I had thought, when I took up sailing, that I would drift beneath a blue sky sipping gin and tonics. Instead I’ve got to know the wild wind and I’ve enjoyed countless exhilarating days on local waterways, getting to know these aspects of the island better but neglecting to stay in touch with others.
So I made a decision. My year of small adventures would be opportunistic and would focus largely on sailing and beaches, be that by foot, kayak or bicycle.  And for that I needed a plan.

Kelp detail

 

Inspiration Has Many Threads (2)

It’s Written in the Literature

Version 3

I began these pages for myself, in order to think out my own particular pattern of living, my own individual balance of life, work and human relationships…  My situation had, in certain ways, more freedom than that of most people, and in certain other ways, much less.

― Anne Morrow Lindbergh, Gift from the Sea

When I was pondering the shape this blog should take, it wasn’t to other blogs that I turned but to my friends, the books.  My reading for pleasure over the past year has been almost solely confined to sailing – mostly circumnavigations by people made of different stuff:  Bernard Moitessier, Joshua Slocum and Tania Aebi to name a few.  I thought about the writer’s like Dervla Murphy, who have carried me with them on their bicycles, writers like Laurie Lee with whom I walked out one midsummer morning through England and into Franco’s Spain, while  managing to co-exist in a boiling high school classroom.

Recently I’ve been listening late at night to The Old Ways: A Journey on Foot by Robert MacFarlane.

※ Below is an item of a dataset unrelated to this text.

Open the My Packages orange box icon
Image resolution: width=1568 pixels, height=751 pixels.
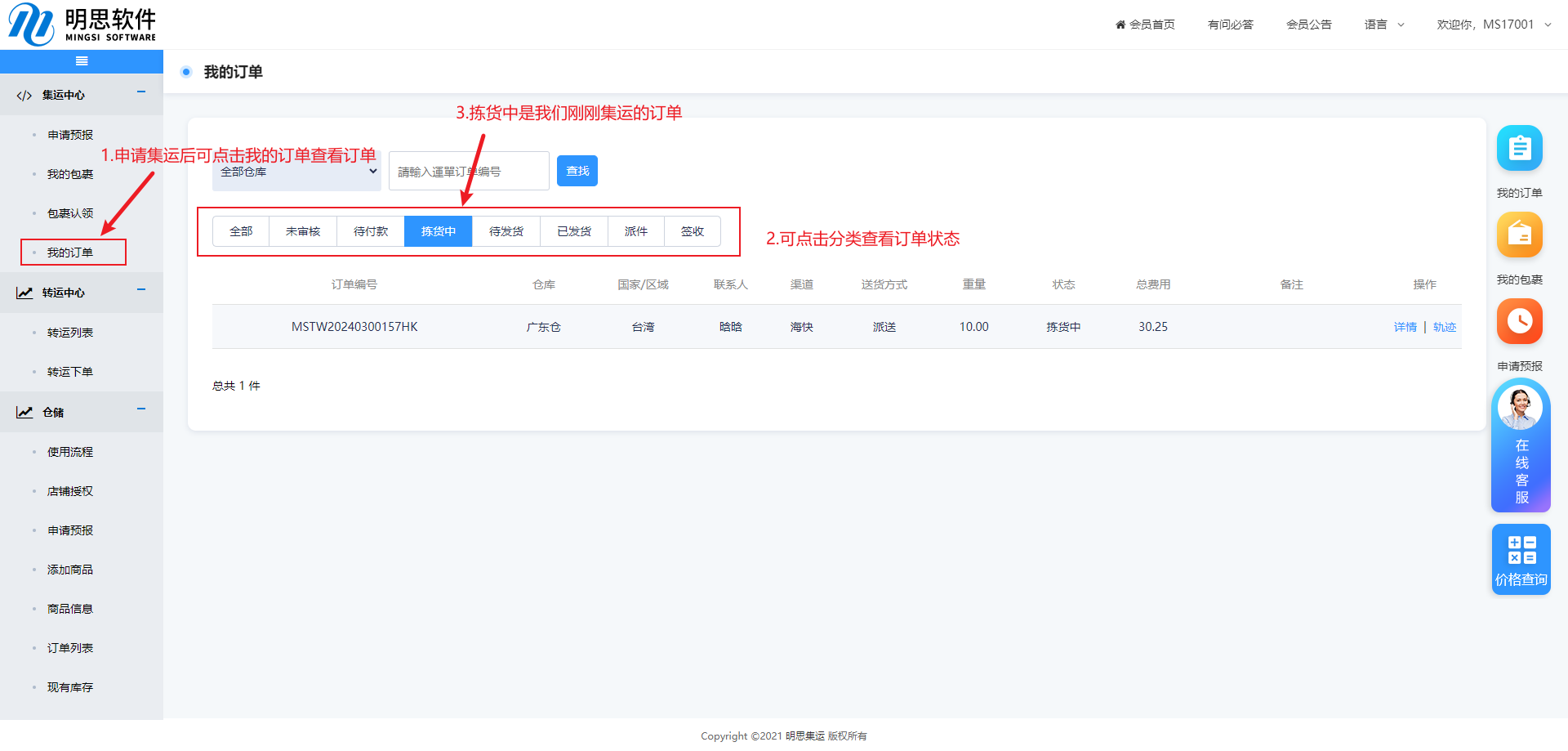1519,235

One moment we’re on an ancient pathway then I wake up to find I’m with him on a boat.  Roger Deakin (‘I went to Wales because the place was stiff with magic’) would be right at home adding the chilly Derwent to his  Waterlog but wild swimming is not entering into my plans.  I like to stay warm.  My favourite kayaking companion has always been the enigmatic  imposter, Grey Owl, back when you could truly lose yourself (and your identity) in the Canadian wilds.  And more recently I’ve also read Cheryl Strayed’s Wild, about the walk she did down the Pacific Coast Trail after her mother died.

I’m no writer, no adventurer.  I read, I holiday, I work with people whose memory and bodies are failing them.  They are losing their history, grieving the loss of themselves and everything they hold dear.  Around me there are beaches.  I have two dogs for whom a stretch of sand and a cold current represent the penultimate adventure.  I have a helpful geologist who knows his vegetation too.  I have feet, a bicycle, a kayak and a yacht.

But reading about grander adventures is inspiring.  It occurred to me that down in the depths of the oceanic web I could start a modest blog so that I can scribble a little, fiddle about on beaches, mess about in boats, think as I cycle, sense the earth beneath my feet, carry dreams on my wake and reflect on memories as I peer into rockpools.  In trying to shrug off the notion that only great adventures matter I thought again about getting to know the beaches and coastlines and in so doing discover the nature of the world we’re fast rubbing out before loss becomes our nightmare and our sorrow, and the beaches disappear insufficiently recorded.